Tuesday, November 7, 2017

Winter Work Begins


And so the winter work begins.



If you start the month of November working in this valley without a busy winter pending then something has gone awry. Every keeper has at sometime been asked at the end of a summer if they have the winter off.

We don't, and at this time of the year the next six months work are clearly laid out and winter work muscles that have grown flacid on a summer of strimming, mowing, weed cutting and fiddling with fish must now be stretched out once more as preparations are made for the next trout fishing season.

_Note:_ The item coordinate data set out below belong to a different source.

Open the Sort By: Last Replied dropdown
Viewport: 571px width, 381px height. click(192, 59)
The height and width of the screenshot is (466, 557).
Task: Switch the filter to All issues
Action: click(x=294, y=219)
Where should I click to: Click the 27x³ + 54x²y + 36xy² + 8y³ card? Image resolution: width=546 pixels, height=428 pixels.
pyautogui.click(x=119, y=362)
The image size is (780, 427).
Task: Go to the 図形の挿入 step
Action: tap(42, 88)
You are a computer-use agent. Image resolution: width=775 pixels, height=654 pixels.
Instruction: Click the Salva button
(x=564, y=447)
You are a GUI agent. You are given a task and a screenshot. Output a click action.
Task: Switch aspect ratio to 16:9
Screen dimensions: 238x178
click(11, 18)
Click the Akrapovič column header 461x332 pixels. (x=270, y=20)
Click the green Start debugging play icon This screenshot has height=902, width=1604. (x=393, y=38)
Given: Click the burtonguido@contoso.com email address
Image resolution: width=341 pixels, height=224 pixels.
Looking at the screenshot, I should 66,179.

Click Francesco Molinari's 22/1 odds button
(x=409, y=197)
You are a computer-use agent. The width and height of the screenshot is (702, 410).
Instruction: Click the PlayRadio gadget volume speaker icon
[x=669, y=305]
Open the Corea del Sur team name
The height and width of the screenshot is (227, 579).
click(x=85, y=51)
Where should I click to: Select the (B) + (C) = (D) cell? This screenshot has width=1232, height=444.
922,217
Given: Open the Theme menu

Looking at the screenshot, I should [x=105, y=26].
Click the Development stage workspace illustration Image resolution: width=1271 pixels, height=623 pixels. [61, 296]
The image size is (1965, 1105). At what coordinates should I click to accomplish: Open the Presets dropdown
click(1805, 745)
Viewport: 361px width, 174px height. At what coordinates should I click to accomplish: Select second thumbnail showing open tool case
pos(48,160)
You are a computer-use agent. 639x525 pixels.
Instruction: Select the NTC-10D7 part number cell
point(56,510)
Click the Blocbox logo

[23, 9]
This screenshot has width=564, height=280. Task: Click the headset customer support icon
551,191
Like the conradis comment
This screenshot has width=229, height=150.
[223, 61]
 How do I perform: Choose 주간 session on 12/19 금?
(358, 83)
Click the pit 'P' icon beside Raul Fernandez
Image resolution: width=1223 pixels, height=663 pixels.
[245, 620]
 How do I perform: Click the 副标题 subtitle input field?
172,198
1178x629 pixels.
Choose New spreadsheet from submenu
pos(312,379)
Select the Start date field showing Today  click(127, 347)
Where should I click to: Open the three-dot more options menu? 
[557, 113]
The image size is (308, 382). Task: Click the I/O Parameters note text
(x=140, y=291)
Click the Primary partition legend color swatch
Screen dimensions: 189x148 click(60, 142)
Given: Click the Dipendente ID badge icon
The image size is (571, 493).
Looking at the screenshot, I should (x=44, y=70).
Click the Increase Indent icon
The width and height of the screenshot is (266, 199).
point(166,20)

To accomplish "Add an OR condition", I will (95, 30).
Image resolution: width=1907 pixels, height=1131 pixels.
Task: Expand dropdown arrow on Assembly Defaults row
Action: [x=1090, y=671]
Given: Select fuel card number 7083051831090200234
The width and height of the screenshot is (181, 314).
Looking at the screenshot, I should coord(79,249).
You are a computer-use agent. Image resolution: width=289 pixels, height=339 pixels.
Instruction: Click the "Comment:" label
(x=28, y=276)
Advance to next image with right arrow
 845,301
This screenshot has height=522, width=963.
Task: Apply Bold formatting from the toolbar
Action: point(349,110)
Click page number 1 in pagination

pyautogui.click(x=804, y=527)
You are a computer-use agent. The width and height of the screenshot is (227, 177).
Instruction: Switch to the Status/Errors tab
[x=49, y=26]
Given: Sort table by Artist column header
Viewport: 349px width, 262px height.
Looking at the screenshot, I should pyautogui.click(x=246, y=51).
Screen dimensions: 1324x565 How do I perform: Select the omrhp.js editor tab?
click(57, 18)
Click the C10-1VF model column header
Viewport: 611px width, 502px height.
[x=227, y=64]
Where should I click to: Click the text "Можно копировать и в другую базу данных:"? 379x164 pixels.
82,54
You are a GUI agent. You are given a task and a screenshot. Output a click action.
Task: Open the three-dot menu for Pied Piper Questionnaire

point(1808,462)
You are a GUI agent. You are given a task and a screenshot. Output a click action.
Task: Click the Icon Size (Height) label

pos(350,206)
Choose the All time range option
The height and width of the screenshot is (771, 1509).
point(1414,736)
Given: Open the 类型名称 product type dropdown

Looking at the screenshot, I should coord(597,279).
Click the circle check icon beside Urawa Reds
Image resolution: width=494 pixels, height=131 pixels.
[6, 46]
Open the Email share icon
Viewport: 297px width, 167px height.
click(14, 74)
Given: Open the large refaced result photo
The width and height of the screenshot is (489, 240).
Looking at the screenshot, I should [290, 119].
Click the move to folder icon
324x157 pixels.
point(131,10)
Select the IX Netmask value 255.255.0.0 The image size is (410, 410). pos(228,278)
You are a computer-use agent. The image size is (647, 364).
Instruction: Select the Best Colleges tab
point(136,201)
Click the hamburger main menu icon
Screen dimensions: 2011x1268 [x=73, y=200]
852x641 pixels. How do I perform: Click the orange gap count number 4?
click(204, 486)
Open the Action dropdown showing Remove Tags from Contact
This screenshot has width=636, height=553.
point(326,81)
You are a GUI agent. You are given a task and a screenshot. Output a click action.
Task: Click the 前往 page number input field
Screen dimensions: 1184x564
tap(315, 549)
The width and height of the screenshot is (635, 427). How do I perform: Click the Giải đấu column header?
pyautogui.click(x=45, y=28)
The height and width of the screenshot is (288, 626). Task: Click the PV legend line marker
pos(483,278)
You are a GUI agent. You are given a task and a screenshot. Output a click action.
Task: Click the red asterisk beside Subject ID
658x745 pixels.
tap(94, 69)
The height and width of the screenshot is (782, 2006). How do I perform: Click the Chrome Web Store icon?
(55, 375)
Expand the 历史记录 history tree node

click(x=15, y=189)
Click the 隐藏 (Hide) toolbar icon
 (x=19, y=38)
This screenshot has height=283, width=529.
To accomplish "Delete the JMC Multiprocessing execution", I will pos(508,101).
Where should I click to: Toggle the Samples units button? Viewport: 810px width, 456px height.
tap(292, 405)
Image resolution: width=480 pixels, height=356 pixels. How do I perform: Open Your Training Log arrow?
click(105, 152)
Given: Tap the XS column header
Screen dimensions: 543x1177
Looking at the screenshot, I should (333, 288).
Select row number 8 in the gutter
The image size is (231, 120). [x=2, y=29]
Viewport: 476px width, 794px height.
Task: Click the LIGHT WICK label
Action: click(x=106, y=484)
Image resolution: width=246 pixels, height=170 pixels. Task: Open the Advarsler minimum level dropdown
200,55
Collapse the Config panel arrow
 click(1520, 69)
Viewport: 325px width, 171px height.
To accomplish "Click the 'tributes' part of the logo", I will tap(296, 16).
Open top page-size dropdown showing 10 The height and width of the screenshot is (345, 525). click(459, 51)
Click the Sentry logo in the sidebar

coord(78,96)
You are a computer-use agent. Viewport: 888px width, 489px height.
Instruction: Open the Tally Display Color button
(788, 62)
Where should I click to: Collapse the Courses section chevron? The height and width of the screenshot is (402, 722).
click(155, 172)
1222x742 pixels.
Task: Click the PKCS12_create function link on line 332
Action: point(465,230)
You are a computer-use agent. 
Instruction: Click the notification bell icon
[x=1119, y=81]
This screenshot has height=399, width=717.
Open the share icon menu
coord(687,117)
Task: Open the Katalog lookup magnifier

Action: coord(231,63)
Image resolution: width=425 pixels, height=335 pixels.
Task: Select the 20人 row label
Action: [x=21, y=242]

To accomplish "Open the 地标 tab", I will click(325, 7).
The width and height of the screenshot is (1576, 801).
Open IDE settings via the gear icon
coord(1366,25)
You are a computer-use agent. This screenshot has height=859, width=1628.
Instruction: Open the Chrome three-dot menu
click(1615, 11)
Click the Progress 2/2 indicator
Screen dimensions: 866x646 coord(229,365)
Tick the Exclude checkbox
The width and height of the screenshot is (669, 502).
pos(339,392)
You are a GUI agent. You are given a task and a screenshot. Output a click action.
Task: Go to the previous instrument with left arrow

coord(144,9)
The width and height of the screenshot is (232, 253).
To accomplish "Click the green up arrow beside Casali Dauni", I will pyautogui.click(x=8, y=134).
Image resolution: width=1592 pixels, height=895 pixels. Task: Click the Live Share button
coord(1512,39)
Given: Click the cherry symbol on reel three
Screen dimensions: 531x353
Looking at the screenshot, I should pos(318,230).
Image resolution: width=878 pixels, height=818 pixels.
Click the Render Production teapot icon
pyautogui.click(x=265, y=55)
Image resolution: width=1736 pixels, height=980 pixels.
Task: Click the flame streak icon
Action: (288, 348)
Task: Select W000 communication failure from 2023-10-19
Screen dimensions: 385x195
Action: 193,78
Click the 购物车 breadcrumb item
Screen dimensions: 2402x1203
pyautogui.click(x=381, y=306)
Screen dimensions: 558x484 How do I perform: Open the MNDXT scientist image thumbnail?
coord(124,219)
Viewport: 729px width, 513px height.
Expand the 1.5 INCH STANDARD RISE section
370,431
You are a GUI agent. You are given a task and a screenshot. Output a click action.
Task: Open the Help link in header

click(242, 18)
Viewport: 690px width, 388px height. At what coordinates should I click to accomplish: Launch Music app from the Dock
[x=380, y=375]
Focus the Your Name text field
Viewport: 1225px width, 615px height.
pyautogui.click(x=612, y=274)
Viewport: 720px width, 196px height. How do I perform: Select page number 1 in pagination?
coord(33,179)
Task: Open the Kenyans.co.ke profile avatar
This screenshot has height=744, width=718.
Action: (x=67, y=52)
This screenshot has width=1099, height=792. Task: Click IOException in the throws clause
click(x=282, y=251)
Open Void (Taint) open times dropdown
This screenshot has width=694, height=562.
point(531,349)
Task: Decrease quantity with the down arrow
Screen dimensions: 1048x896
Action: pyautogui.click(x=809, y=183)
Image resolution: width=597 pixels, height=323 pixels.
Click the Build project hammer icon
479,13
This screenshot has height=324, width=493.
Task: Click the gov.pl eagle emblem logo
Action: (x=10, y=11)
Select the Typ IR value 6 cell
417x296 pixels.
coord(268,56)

Crack willow puts on up to six feet of growth in a summer in this valley and must be attended to if their bid to take over the world is to be halted. Many will have bowed their heads with the increase in weight on their branches and many lie prone and would put down roots and grow up again if left where they lay. This past week we have already attended to a dozen ash trees that were marked out as having the dreaded dieback, with several more to do this winter and the next. Two bridges are approaching the end of their days and we have a few days driven shooting to prepare for. Normally we'd be flighting duck on a dark wild night at this time of year. But wild dark nights at this time of year have been few and far between for the past three years and while the pond has been fed and hides prepared no bismuth has been blasted into the fading light. This summer phragmites growth in the pond has been prolific and rather than cut it back now for flighting there is a case to be made for leaving it until February or March in the hope that we can drive a few ducks out of it on one of our driven days rather than flight the pond in the evening.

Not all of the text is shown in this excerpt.